+++ Text shown

After Prudhomme left the team at the end of the successful 1965 season, Leong tapped Mike Snively to drive the beautiful blue car.

Snively repeated Prudhomme's 1965 performance by winning the 1966 Winternationals, then went on to also win the U.S. Nationals.

Leong won the Winternationals two more times as a car owner, including back to back in Funny Car in 1970 and 1971 with Larry Reyes and Butch Maas (pictured) at the wheel of his Dodge Charger.

Leong hired Snively, whom he knew through his contact at Dragmaster (and who six years later would run the sport's first five-second pass in Jim Annin's dragster in Ontario, Calif.), and the two partnered for the 1966 campaign. Before they headed to Pomona, Leong was on the phone to tracks back East, sure that they were eager to book the famed Hawaiian, but got a rude surprise.

"I told them that I owned the Hawaiian, and they told me, 'Oh, we've already got Prudhomme booked,' " recalled Leong. "Prudhomme had booked the car the year before because he and [Tom] McEwen were always kidding me about my accent and my pidgin English and that they should do the talking. But once we won Pomona again, the track operators started calling me again, and off we went."

Like Prudhomme the year before, Snively put the Hawaiian at the head of the pack in qualifying at Pomona with a strong run, a 7.66 at 205 mph, then had to defeat 31 other cars after Mother Nature stepped in. Heavy fog Saturday had forced the cancellation of AA/FD class racing, so NHRA decided that instead of the usual format – in which Saturday's winner would race the winner of Sunday's 16-car field – that it would simply expand the field to 32 cars and run the first round Saturday and the remaining four Sunday.

Snively got past Saturday's challenge with a 7.57 at 208.80 against Roy Thode, then opened Sunday with a better-yet 7.55 to defeat Paul "the Kid" Sutherland. A semifinal 7.63 defeated "Sneaky Pete" Robinson's SOHC-powered fueler to push Snively into the semi's against Warren, who a round earlier had set low e.t. with a 7.51. Showcasing his skills, Snively slapped a gatejob on the "Bakersfield Flash" and the Ridge Route Terrors and emerged with a 7.59 to 7.58 holeshot ticket to the final round.

Leong, Snively, and Black saved the best for last, powering to a 7.54 at 209.78 mph to defeat "Big Jim" Dunn's gallant 7.59, 207.84 to again claim the Winternationals trophy. They, too, hit the match race trail, and again come Labor Day weekend, the young Hawaiian kid was standing in the winner's circle in Indy with his feared blue dragster. To add to the duality of the accomplishment, as Prudhomme had defeated Ivo, who gave him his start in racing in 1960, Snively and Leong beat Leong's old island pal, Ongais, for the 1966 Indy win.

++++++

• [Exercise tasks]
• A. Answer these questions from the drag racing passage:
(i) Whose car did Snively defeat in the final round of the 1966 Winternationals?
(ii) What weather forced the cancellation of AA/FD class racing on Saturday?
(iii) Whom did Snively and Leong beat for the 1966 Indy win?
• B. Turn the rows from the line containing "The width and height of the screenshot is (1568, 666)." through the line containing "pyautogui.click(x=1459, y=586)" into a numbered list, leaving out blank lines.

+++ Extracted information

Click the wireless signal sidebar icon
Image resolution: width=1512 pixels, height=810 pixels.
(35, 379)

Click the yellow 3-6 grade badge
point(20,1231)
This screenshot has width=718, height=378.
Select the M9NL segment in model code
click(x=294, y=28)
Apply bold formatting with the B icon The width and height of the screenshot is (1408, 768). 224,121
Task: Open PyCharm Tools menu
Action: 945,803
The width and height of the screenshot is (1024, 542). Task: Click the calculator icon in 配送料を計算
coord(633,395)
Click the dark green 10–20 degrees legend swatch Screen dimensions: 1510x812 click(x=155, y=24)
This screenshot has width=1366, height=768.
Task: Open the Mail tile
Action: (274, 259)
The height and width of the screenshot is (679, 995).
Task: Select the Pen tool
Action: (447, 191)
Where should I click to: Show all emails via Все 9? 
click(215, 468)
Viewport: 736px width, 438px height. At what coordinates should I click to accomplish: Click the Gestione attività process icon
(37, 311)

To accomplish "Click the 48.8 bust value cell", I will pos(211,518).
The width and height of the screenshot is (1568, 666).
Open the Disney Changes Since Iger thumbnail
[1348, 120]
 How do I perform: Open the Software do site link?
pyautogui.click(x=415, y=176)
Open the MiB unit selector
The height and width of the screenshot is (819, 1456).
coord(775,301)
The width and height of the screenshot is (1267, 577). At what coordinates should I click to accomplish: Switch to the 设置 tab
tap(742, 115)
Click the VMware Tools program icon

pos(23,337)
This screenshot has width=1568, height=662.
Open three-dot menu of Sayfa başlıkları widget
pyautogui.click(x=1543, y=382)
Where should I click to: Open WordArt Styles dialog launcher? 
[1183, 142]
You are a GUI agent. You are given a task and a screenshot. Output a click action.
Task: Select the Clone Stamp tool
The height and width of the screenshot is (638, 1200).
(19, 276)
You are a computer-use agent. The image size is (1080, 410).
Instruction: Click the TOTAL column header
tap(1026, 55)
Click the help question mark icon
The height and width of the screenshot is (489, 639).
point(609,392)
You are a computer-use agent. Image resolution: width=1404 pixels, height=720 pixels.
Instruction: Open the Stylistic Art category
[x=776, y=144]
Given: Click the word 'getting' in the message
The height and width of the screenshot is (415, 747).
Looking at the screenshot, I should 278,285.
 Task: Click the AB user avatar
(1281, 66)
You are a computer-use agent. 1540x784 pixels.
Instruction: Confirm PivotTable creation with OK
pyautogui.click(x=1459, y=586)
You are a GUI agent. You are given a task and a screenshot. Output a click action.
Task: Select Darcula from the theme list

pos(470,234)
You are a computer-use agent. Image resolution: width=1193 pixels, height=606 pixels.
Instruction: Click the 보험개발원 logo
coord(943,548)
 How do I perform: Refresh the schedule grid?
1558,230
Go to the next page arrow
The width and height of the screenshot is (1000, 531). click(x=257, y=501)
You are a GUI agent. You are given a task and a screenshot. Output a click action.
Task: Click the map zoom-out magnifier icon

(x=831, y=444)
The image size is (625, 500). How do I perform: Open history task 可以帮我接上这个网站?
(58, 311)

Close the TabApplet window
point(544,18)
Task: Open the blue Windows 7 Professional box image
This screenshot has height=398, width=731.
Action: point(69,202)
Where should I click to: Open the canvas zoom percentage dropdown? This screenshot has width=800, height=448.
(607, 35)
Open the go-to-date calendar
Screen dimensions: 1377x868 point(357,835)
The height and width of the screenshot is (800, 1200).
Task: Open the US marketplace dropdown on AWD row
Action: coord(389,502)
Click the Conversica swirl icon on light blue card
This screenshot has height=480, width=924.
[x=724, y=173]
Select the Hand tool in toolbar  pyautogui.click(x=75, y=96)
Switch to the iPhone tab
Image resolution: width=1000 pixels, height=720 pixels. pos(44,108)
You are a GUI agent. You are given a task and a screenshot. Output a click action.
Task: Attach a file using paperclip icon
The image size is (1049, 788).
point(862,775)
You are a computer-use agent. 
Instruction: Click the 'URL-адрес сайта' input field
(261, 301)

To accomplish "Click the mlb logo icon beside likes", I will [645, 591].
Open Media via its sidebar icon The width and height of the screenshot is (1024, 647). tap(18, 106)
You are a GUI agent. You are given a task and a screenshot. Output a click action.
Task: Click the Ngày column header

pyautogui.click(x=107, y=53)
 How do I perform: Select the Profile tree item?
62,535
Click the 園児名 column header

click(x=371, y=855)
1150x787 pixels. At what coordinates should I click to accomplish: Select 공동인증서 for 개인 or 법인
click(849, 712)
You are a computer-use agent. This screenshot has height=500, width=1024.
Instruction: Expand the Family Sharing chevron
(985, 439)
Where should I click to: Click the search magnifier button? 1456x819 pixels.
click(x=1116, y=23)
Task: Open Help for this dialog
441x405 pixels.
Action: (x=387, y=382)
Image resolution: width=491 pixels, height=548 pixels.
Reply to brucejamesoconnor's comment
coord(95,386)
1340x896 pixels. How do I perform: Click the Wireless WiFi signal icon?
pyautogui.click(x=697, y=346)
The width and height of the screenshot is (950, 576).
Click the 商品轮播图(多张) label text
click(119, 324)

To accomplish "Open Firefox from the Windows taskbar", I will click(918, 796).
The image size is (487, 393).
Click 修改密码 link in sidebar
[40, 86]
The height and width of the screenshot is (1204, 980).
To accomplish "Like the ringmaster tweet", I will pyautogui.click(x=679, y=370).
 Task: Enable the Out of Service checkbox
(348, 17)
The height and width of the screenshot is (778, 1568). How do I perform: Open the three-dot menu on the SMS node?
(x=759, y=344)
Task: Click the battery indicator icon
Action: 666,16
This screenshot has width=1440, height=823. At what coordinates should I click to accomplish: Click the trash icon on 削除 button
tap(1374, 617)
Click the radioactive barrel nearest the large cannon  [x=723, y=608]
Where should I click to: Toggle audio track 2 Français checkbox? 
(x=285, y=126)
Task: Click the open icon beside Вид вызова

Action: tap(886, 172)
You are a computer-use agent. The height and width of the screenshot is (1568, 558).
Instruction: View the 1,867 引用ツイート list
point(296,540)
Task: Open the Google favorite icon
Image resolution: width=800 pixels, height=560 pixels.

++++++

• [Answers for the tasks]
• A.
(i) "Big Jim" Dunn's
(ii) Heavy fog
(iii) Ongais, Leong's old island pal

• B.
1. The width and height of the screenshot is (1568, 666).
2. Open the Disney Changes Since Iger thumbnail
3. [1348, 120]
4.  How do I perform: Open the Software do site link?
5. pyautogui.click(x=415, y=176)
6. Open the MiB unit selector
7. The height and width of the screenshot is (819, 1456).
8. coord(775,301)
9. The width and height of the screenshot is (1267, 577). At what coordinates should I click to accomplish: Switch to the 设置 tab
10. tap(742, 115)
11. Click the VMware Tools program icon
12. pos(23,337)
13. This screenshot has width=1568, height=662.
14. Open three-dot menu of Sayfa başlıkları widget
15. pyautogui.click(x=1543, y=382)
16. Where should I click to: Open WordArt Styles dialog launcher? 
17. [1183, 142]
18. You are a GUI agent. You are given a task and a screenshot. Output a click action.
19. Task: Select the Clone Stamp tool
20. The height and width of the screenshot is (638, 1200).
21. (19, 276)
22. You are a computer-use agent. The image size is (1080, 410).
23. Instruction: Click the TOTAL column header
24. tap(1026, 55)
25. Click the help question mark icon
26. The height and width of the screenshot is (489, 639).
27. point(609,392)
28. You are a computer-use agent. Image resolution: width=1404 pixels, height=720 pixels.
29. Instruction: Open the Stylistic Art category
30. [x=776, y=144]
31. Given: Click the word 'getting' in the message
32. The height and width of the screenshot is (415, 747).
33. Looking at the screenshot, I should 278,285.
34.  Task: Click the AB user avatar
35. (1281, 66)
36. You are a computer-use agent. 1540x784 pixels.
37. Instruction: Confirm PivotTable creation with OK
38. pyautogui.click(x=1459, y=586)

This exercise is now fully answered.